Know this: Road Rhythm has the boys down cold. In CYD, she trades on her understanding of Sam and Dean’s various foibles: their relationship to each other, to their jobs, to faith, to the supernatural things that they hunt. That’s what I dig about this story: it hinges at first on misreadings, mistakes, misunderstandings, but once everyone gets their collective heads on straight, the way that the plot (and the characterizations) unfold is logical and lovely.

She also has a very light touch with Sam. The story is rendered from his perspective and the Sam that she sketches from inside his sick, aching, and congested head is believable and sympathetic; he’s a mess and he knows it. Road Rhythm lets us see how physical illness brings Sam’s knowledge of his own mental and emotional disorder to the forefront and what that knowledge does to him, even from within a Nyquil-fueled haze.

As a reader who has more that a little love for Sam, I find this awesome.

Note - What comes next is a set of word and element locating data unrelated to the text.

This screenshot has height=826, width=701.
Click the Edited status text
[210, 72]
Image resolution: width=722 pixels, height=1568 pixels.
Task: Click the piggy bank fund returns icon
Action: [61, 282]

As a writer who finds herself pretty fucking stuck in Dean’s head–and unable to get a firm grip on Sam (‘s character)–I am utterly envious. [particularly because RR digs so nicely and hilariously into Dean’s head in “It’s All Very Meta,” another of her stories that I adore, but for very different reasons (and really should review, because RR will make you believe that Dean Winchester is a grammar and mechanics snob. She is *that* good.)]

Here, the story is the thing, first and foremost. There is some lovely fever sex, but it’s utterly entwined in the plot, in what’s happening between the boys and within the case itself. As a fledgling slash writer, may I say that I think this is terribly difficult to do, and even harder to do as well as Road Rhythm does here.

One of RR’s commenters over on the Sam and Dean Slash Archive suggested that reading this story is akin to watching an episode. I disagree: at some level, I found it more satisfying than that. Ok, yes, there’s a bit of sex, but the true joy came, for me, in the skillful way in which RR weaves the characterizations into the plot of the case and vice versa. This is just damn good writing, all the way around. If you’re a Supernatural fan who’s on the fence about S/D, check this one out; you can always skip the sex scene if it makes you squiffy, but I’m willing to bet that by the time you get to it, S/D’ll make sense–at least in the context of this story.